(Stored entries)
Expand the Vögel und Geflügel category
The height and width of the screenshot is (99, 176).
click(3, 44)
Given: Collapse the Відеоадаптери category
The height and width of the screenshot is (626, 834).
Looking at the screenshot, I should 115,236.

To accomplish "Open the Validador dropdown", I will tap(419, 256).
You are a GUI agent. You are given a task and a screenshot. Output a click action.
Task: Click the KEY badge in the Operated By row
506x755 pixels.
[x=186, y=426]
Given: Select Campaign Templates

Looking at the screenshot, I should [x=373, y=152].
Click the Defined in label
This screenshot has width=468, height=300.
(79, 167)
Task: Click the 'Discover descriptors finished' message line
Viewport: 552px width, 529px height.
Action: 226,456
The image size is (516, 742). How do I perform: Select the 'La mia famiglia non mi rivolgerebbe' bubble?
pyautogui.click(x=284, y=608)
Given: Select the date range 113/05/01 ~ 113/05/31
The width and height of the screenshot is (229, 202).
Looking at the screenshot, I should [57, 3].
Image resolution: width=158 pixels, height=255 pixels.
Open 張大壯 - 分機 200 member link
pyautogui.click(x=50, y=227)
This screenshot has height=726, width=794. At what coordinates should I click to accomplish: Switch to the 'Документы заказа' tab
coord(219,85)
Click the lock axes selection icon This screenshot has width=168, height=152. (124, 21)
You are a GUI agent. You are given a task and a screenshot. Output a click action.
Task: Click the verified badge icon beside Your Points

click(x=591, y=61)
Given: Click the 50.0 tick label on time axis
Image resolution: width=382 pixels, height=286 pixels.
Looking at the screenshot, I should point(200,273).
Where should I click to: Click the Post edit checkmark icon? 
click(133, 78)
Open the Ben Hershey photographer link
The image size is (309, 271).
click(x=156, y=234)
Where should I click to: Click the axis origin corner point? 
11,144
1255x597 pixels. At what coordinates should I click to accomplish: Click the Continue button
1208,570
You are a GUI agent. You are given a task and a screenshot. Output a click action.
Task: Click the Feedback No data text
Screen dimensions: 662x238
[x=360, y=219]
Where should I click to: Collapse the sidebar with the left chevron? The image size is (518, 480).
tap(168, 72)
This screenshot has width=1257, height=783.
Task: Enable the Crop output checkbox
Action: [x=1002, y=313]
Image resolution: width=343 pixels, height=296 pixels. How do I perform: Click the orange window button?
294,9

→ **Work request**: Take the lines above from the one containing "Open 張大壯 - 分機 200 member link" to the one containing "Click the lock" and retype them exactly, both ends included, with nothing added.

→ **Response area**:
Open 張大壯 - 分機 200 member link
pyautogui.click(x=50, y=227)
This screenshot has height=726, width=794. At what coordinates should I click to accomplish: Switch to the 'Документы заказа' tab
coord(219,85)
Click the lock axes selection icon This screenshot has width=168, height=152. (124, 21)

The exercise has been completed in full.